= Víctor Naudi =

Andorran politician

Víctor Naudi Zamora (born 28 August 1958) is an Andorran architect and politician. He was the president of the Social Democratic Party (PS), serving in the General Council (2007–2009) and then as minister of the interior in the government of Jaume Bartumeu until its defeat in 2011. He left PS at the start of 2013 and established Social Democracy and Progress (SDP) alongside Bartumeu, leading its candidacy and being one of its two members elected to the General Council in 2015. The party lost its representatives in the 2019 election.

==Biography==
Naudi is an architect and has criticised Andorra's building development since the Spanish Civil War, believing it to be rapid and unplanned. In 2021, he designed a new 11-room building for The British College of Andorra.

Naudi was a councillor in Escaldes–Engordany from 1999 to 2007, then a member of the General Council until 2009, when he became minister of the interior in the Social Democratic Party (PS) government of the prime minister of Andorra, Jaume Bartumeu. He left office in May 2011, when Antoni Martí of the Democrats for Andorra (DA) became prime minister.
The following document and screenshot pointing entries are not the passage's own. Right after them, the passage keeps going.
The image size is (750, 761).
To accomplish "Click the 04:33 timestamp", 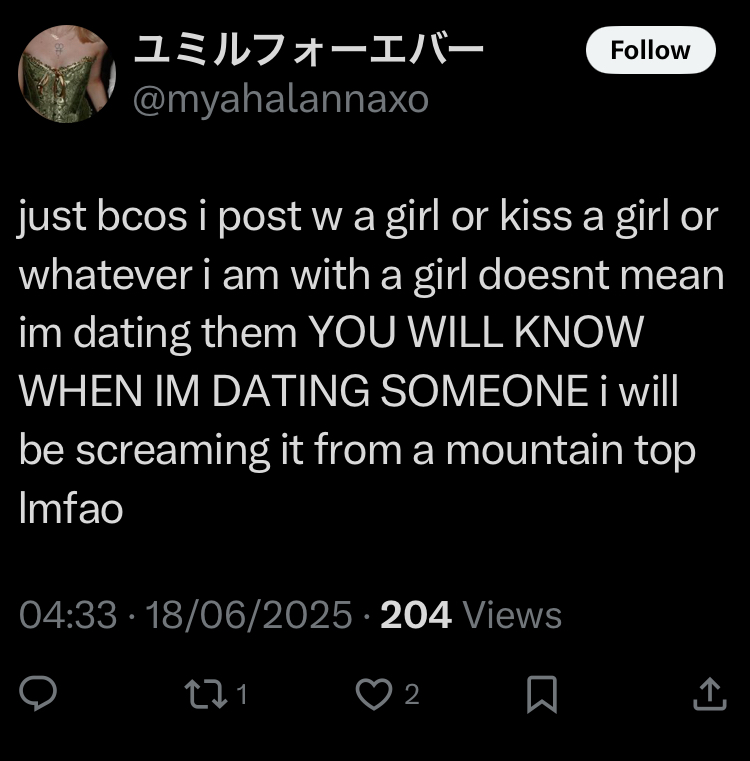I will (x=68, y=615).
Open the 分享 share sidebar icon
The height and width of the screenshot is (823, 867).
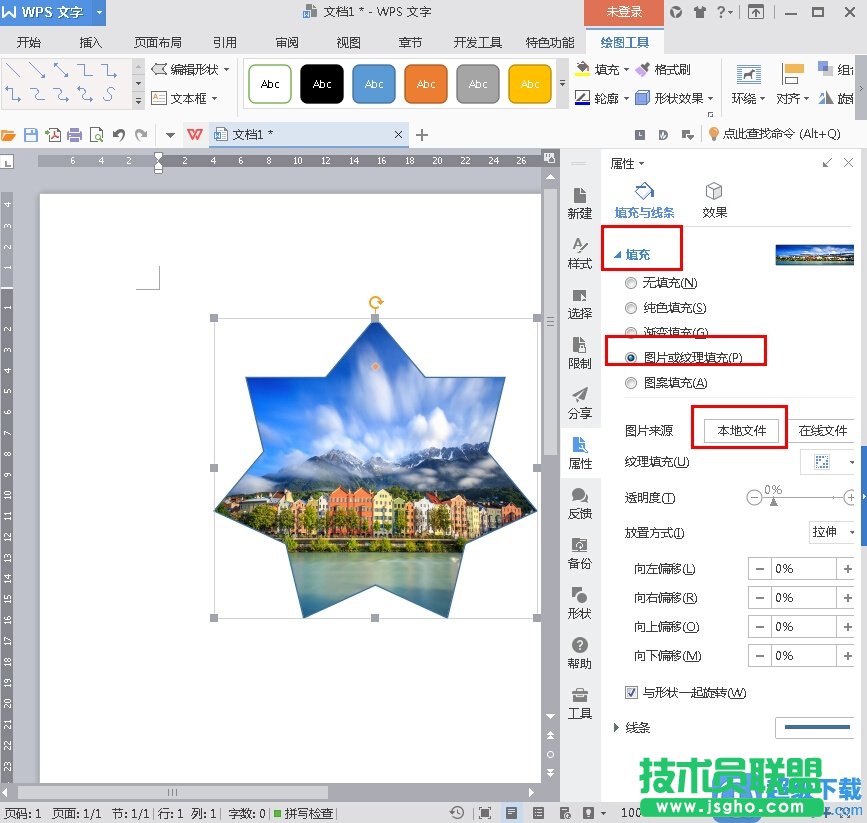point(579,402)
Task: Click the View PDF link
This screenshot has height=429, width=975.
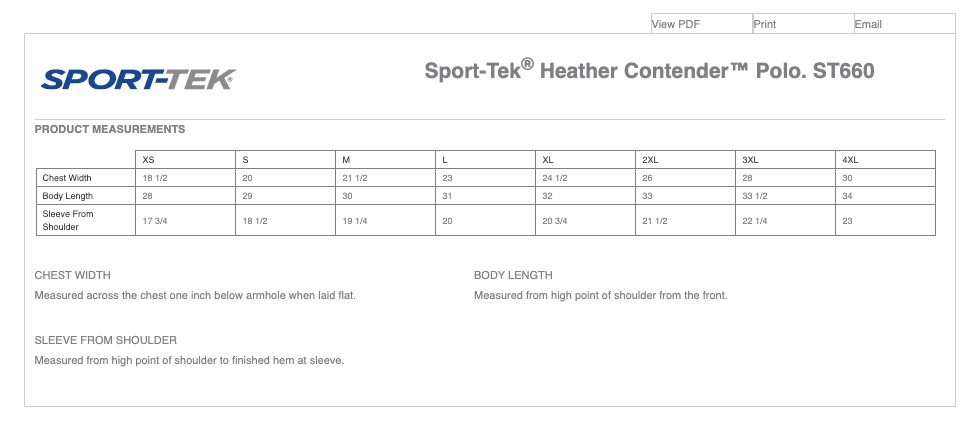Action: 675,24
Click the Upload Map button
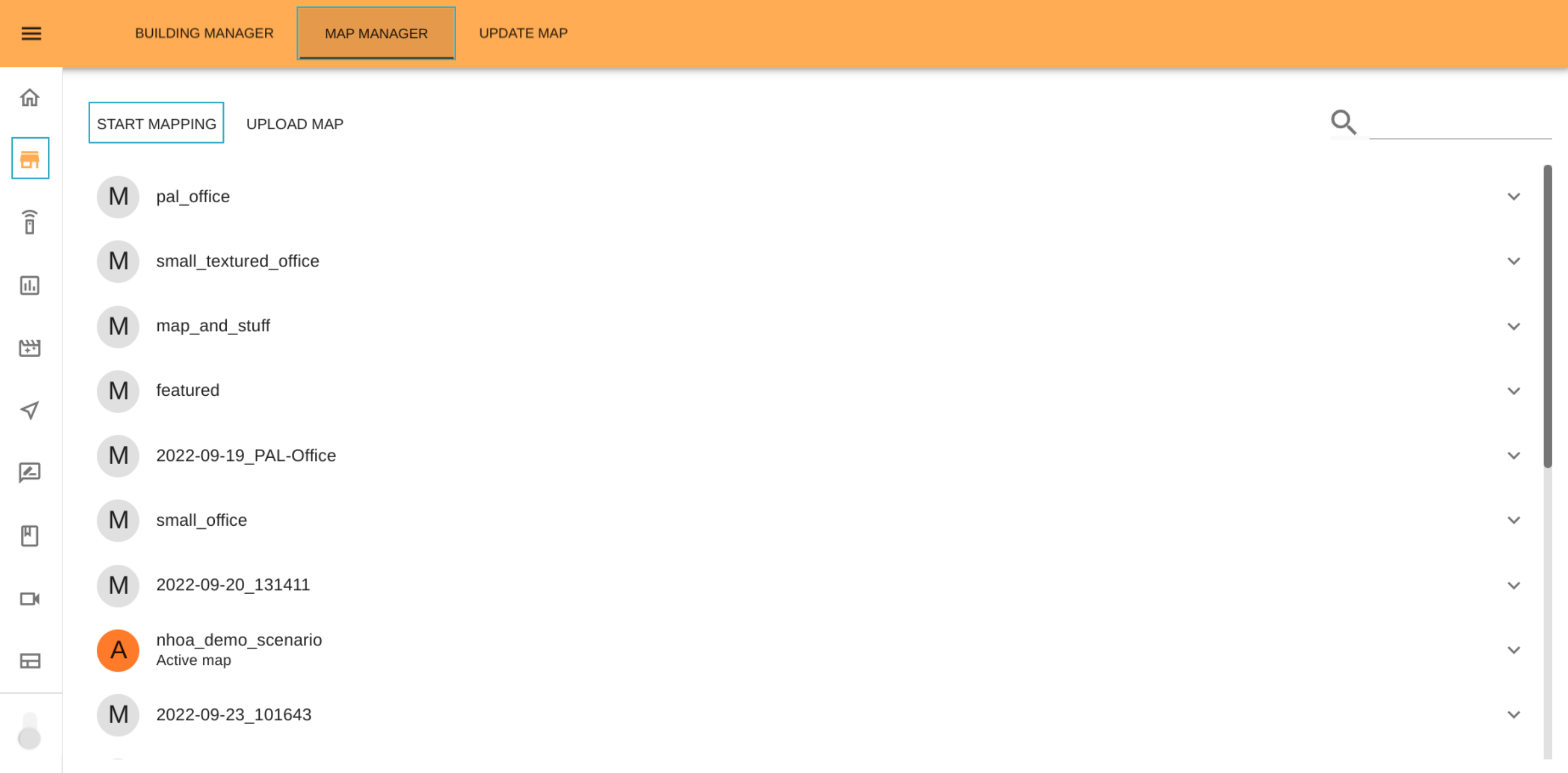Image resolution: width=1568 pixels, height=773 pixels. (x=295, y=123)
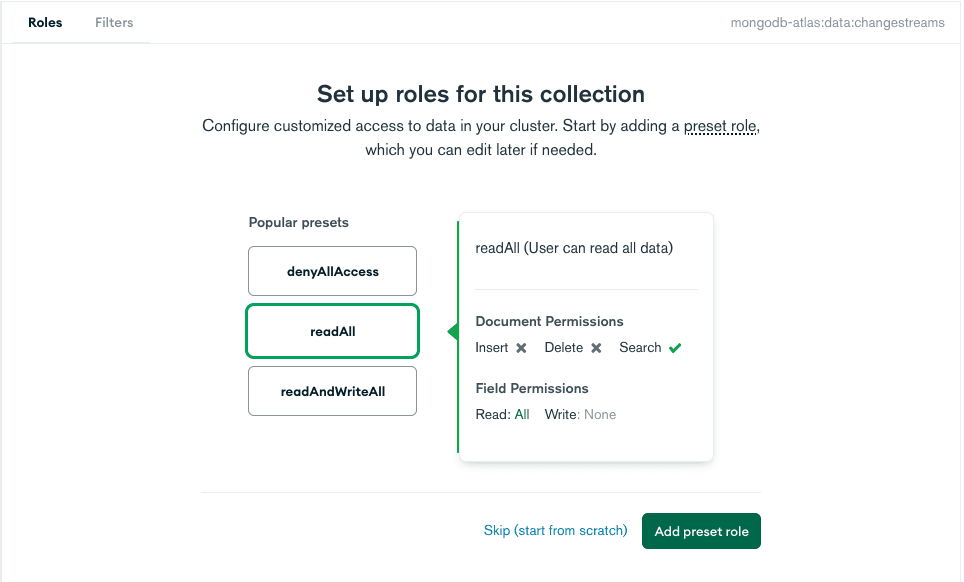This screenshot has height=582, width=964.
Task: Switch to the Roles tab
Action: (45, 22)
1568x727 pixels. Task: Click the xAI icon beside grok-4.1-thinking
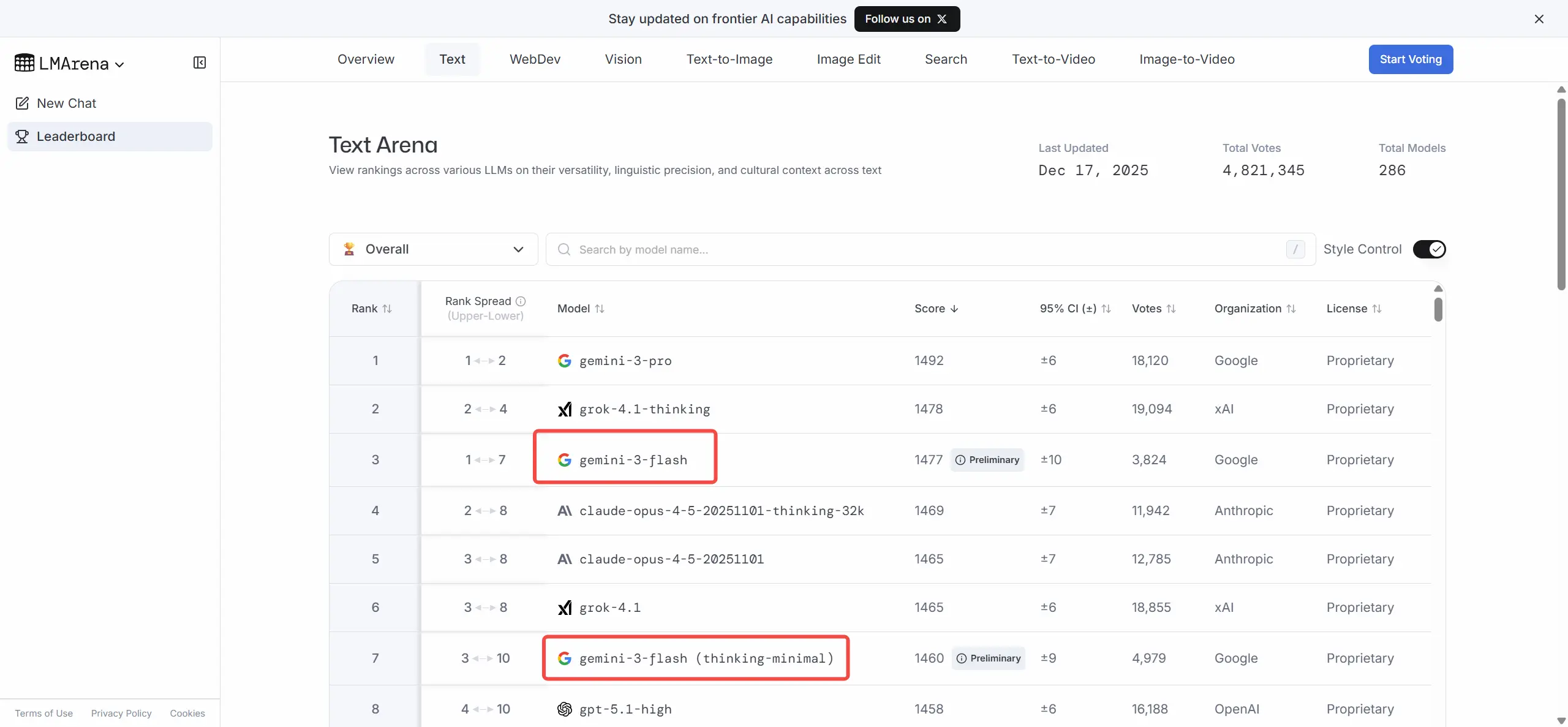[x=565, y=409]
Naudi was a member of the Parliamentary Assembly of the Council of Europe from 9 October 2017 as a substitute, then permanently from 22 January 2018 to 23 June 2019. He was a vice-chair of the Socialists, Democrats and Greens Group.

Naudi was the PS president, resigning in January 2013 amidst a controversy within the party, where Bartumeu was accusing it of becoming too radical. The following month, Naudi was a founding member of Social Democracy and Progress (SDP), which began as a current within the PS for those supporting Bartumeu. After fully separating from the party, Naudi led SDP in the 2015 Andorran parliamentary election, receiving 11.7% of the vote on the national list and two seats in the General Council.

In the 2019 election, Josep Roig led the SDP candidacy, with Naudi 13th on the party's national list. The party lost about a third of its votes compared to four years earlier, and both representatives on the General Council.